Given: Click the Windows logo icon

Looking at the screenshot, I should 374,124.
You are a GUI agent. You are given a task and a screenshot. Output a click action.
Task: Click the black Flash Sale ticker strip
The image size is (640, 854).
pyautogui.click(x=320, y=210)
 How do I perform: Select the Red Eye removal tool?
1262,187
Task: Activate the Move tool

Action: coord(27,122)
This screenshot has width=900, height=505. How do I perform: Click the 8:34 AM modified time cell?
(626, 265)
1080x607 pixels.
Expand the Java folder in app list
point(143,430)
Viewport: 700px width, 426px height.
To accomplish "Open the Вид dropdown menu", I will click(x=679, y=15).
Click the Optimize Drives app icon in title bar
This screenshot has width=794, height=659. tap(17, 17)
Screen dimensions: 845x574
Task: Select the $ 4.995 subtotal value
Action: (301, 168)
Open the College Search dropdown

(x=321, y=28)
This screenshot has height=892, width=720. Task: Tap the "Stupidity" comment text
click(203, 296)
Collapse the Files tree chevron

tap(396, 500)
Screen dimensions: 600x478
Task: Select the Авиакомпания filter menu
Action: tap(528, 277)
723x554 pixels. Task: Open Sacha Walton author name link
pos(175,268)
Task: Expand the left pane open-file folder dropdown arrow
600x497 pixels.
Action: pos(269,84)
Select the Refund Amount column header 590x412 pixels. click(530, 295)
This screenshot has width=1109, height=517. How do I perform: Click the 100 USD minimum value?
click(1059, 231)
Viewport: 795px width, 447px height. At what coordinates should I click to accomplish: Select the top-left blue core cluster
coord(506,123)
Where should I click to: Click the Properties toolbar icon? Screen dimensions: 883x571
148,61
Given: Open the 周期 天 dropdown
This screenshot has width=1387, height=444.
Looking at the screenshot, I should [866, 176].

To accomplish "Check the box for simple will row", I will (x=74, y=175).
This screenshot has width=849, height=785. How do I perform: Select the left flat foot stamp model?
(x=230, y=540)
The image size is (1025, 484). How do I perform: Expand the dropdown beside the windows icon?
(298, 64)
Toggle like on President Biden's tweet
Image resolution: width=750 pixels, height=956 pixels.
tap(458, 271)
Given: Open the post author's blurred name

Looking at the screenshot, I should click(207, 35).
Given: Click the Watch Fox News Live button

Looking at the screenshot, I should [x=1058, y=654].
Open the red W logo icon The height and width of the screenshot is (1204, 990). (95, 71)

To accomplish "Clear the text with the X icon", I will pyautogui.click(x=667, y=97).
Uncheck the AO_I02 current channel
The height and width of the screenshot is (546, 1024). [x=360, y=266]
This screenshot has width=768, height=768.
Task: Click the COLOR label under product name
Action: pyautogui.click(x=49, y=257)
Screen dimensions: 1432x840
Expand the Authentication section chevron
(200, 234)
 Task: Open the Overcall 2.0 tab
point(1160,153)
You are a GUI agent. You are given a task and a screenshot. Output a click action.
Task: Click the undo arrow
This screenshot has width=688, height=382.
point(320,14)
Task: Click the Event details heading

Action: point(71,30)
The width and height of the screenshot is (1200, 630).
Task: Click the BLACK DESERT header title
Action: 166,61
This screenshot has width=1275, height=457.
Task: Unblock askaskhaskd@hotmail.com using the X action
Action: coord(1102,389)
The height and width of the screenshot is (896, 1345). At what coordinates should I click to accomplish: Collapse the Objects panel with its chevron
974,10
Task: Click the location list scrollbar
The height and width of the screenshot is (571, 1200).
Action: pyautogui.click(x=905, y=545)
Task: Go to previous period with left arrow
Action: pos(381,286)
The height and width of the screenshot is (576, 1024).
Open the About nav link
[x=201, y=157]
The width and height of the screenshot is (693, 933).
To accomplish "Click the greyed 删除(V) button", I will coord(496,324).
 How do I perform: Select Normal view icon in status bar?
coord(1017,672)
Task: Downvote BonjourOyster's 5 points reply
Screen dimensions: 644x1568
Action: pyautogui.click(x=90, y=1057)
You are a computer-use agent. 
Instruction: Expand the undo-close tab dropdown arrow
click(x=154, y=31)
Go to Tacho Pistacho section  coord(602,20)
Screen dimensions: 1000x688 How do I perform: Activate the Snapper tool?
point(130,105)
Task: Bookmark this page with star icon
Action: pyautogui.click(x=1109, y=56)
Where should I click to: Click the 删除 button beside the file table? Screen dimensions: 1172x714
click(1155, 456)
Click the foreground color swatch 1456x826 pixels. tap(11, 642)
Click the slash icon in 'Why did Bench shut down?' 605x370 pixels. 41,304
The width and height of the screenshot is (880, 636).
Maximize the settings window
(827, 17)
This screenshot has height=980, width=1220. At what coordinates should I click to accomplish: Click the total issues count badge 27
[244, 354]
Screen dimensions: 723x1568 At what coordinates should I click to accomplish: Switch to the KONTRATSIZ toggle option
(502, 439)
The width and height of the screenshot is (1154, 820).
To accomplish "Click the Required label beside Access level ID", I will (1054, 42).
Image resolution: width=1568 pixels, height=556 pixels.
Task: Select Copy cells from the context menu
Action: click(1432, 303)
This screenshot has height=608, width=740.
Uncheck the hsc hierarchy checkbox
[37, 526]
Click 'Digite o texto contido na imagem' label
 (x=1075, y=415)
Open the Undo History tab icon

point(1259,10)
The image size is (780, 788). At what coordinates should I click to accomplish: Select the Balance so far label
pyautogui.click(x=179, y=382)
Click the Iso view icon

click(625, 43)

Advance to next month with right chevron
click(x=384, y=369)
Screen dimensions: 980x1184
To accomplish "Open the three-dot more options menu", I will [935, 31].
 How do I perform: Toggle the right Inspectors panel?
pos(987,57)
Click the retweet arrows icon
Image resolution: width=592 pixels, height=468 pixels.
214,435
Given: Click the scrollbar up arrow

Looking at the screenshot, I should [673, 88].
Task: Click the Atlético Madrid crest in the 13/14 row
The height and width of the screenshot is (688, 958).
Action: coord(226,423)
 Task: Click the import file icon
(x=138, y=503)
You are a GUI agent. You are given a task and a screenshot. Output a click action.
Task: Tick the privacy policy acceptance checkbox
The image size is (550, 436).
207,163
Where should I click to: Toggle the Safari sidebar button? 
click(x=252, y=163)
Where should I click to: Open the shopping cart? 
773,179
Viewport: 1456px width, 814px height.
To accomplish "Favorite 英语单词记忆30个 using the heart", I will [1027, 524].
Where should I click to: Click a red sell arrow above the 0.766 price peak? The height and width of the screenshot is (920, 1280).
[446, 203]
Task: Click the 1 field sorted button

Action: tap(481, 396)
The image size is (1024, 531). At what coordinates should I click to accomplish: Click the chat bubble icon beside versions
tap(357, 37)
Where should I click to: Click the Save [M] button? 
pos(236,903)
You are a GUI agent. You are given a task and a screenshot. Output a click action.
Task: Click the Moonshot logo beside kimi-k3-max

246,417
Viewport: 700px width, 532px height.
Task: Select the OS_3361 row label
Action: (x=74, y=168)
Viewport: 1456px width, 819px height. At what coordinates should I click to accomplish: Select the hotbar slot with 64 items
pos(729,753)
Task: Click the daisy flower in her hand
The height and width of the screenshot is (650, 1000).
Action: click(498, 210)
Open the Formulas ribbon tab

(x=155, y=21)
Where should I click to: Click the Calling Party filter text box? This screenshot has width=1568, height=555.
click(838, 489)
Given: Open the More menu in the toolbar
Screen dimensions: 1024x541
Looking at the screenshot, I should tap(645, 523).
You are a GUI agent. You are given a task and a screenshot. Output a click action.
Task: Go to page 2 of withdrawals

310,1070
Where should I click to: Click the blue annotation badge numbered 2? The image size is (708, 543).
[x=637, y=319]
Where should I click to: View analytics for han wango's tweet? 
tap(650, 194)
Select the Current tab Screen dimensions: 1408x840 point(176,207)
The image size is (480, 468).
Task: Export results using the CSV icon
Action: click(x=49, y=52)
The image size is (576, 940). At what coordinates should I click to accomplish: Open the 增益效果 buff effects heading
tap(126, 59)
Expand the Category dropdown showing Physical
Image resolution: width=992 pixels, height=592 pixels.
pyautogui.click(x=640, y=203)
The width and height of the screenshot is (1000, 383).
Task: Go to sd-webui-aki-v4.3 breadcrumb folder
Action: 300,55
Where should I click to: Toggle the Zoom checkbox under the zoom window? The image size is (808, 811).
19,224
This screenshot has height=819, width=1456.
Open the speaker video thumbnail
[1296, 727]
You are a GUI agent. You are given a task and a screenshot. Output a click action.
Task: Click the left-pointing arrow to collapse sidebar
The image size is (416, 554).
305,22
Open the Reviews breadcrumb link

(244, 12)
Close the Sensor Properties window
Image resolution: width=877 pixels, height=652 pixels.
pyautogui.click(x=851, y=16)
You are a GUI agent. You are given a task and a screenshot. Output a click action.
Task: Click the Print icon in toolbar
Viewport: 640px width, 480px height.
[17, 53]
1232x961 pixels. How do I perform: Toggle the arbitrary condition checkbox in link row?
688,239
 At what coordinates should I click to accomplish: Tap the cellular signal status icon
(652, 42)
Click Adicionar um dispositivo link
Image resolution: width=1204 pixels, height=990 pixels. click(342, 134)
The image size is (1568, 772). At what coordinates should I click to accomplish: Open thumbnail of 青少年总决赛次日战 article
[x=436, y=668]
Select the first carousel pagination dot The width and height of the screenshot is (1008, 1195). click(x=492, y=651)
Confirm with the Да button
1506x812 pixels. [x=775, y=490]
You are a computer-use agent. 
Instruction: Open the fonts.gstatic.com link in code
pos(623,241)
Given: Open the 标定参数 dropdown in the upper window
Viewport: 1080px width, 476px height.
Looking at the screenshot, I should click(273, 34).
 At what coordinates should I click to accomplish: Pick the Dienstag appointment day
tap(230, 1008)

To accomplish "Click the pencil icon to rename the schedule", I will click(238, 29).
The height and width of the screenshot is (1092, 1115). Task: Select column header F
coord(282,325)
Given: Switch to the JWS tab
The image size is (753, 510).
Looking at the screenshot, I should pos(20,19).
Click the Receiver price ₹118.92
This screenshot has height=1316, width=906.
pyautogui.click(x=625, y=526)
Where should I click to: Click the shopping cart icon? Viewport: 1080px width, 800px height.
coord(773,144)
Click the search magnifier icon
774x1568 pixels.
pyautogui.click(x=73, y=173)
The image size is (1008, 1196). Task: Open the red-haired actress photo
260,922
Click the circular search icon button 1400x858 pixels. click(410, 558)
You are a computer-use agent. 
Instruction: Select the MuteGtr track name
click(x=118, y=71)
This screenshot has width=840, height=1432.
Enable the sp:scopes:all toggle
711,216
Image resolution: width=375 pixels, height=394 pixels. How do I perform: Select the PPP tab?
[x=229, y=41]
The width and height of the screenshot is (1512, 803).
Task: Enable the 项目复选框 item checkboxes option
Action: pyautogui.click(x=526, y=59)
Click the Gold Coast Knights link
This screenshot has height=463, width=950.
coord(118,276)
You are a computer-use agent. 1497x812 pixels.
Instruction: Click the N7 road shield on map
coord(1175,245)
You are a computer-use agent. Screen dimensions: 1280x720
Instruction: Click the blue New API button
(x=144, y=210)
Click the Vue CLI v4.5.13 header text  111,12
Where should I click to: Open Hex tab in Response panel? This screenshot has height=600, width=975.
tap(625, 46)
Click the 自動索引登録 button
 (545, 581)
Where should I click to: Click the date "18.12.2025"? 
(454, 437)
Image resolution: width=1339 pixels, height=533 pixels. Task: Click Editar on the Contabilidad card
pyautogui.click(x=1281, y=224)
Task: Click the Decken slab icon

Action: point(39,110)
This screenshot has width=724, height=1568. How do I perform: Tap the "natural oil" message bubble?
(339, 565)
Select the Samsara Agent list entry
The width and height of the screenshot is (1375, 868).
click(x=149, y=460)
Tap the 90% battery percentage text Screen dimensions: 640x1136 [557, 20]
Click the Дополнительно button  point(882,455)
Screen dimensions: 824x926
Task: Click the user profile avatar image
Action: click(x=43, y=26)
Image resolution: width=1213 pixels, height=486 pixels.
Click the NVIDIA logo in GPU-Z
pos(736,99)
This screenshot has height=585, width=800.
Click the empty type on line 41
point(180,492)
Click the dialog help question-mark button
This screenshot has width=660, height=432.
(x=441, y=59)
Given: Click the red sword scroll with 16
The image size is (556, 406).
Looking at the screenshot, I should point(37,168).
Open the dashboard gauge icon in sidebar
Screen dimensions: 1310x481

+ + +

# Work to complete
Output the lines above exactly, but only those between the line holding "The image size is (753, 510)." and the line holding "You are a computer-use agent. 1497x812", inclusive.

# Answer for this exercise
The image size is (753, 510).
Looking at the screenshot, I should pos(20,19).
Click the Receiver price ₹118.92
This screenshot has height=1316, width=906.
pyautogui.click(x=625, y=526)
Where should I click to: Click the shopping cart icon? Viewport: 1080px width, 800px height.
coord(773,144)
Click the search magnifier icon
774x1568 pixels.
pyautogui.click(x=73, y=173)
The image size is (1008, 1196). Task: Open the red-haired actress photo
260,922
Click the circular search icon button 1400x858 pixels. click(410, 558)
You are a computer-use agent. 
Instruction: Select the MuteGtr track name
click(x=118, y=71)
This screenshot has width=840, height=1432.
Enable the sp:scopes:all toggle
711,216
Image resolution: width=375 pixels, height=394 pixels. How do I perform: Select the PPP tab?
[x=229, y=41]
The width and height of the screenshot is (1512, 803).
Task: Enable the 项目复选框 item checkboxes option
Action: pyautogui.click(x=526, y=59)
Click the Gold Coast Knights link
This screenshot has height=463, width=950.
coord(118,276)
You are a computer-use agent. 1497x812 pixels.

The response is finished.